Patterns of Adaptation: How the communications industry is adapting to generative AI

Yesterday I joined the Unconference on AI at Berghs School of Communication, one of the world’s leading creative industry schools. It was a fascinating chance to hear from professors, students and practitioners trying to figure out how to incorporate AI tools in their work. The pressure is on; according to recent research, it seems likely the communications and marketing industry will be more affected than most.

Some patterns are starting to emerge.

We all (almost) feel augmented.

I’ve become fond of saying “With ChatGPT, I feel like I have an intern now.” Turns out, the thought is quite common: I heard it from speaker after speaker.

Professional communicators especially feel like they are augmented, as they can use their experience to frame specific tasks for a generative AI assistant.

The importance of experience and the value of art direction are important here. In an era where content production itself can be automated, much more depends on having the ability to brief effectively, and on having the taste and discernment to review and refine work. We call this art direction and editing, and its relative value just increased substantially.

But we don’t all feel augmented.

What surprised me was speaking with some teachers at Berghs and learning that they notice that some of their students are reluctant to engage. Some are diving in, but some say it feels like cheating, and they prefer ‘pure’ creativity instead.

Standard workflows are developing.

 Meanwhile, in the industry, it’s full steam ahead. Many speakers described a similar intermodal workflow for generating campaigns:

  1. Using Chat GPT for client industry research to identify key topics
  2. Using Chat GPT to ideate on those topics for insights, base slogans etc. – essentially an accelerated brainstorming/ideation process
  3. Working up this material into core propositions “manually”
  4. Developing copy with Chat GPT
  5. Using that copy as a base, asking ChatGPT to create prompts for Midjourney to generate image creative
  6. Integrating the copy and image into campaign materials

This workflow can generate relatively high-quality marketing materials for standard text-and-image campaigns extremely quickly.

One speaker told us that he had been able to generate a whole client campaign in half an hour – something that would have taken three days earlier, and required hiring an illustrator or graphic designer.

We’re going to have to change our business models.

So, you can generate three days’ work in half an hour.
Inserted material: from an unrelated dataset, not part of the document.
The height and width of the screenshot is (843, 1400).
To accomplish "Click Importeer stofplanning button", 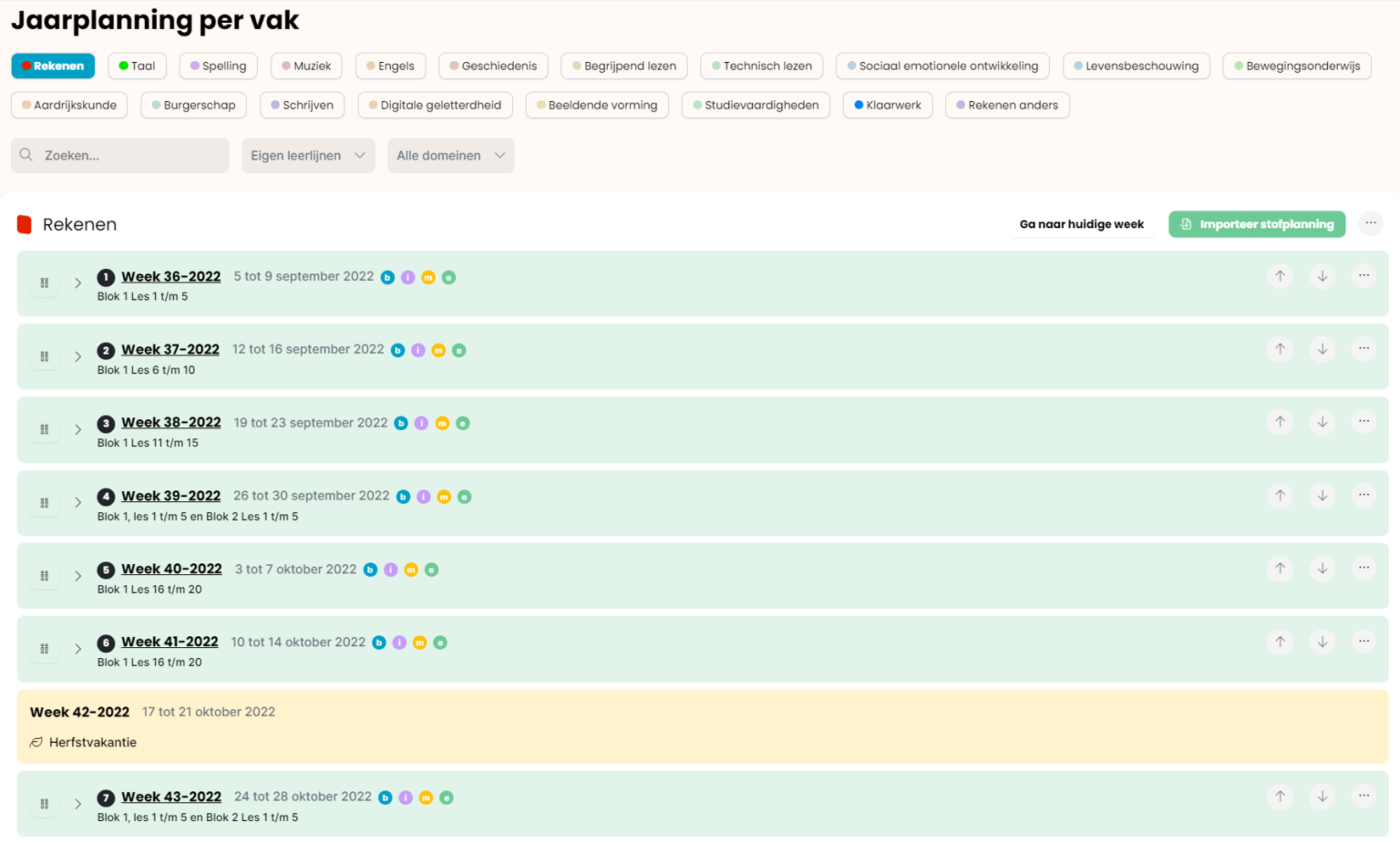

Maybe your time savings won’t be quite so radical, maybe you can do three days’ work in a day. Regardless, I think we’re all starting to realize that we can work much faster, if we’re doing the same type of work we did before.

For an industry where the standard is that we are paid by the hour, that poses some pretty big questions.

  • Does your client approve the work at 09:30 and expect a full campaign delivered by lunchtime?
  • Do you just deliver the same campaign you could have done without AI, price it at 3 days of your time, and go to the pub?
  • Do you put three days of work into it anyhow, expanding the campaign and delivering more in the time than ever before possible?
  • If so, what additional features and deliverables are you adding to the campaign to make it worth three days of AI-augmented work?

So, this is the real question here. How do we deliver new types of communication work that weren’t possible before?

Not just faster. Different. 

When we started delivering social media campaigns, over a decade ago, we discovered that the technology enabled new creative forms of communication. One of these was influence work and influencer marketing, an emergent mode of marketing communications native to the web 2.0 era. We expanded the old repertoire of copy, visual and video with new ways of reaching people and engaging them.

We haven’t worked out yet what the equivalent of this will be in the age of generative AI. 

We clearly have our work cut out for us.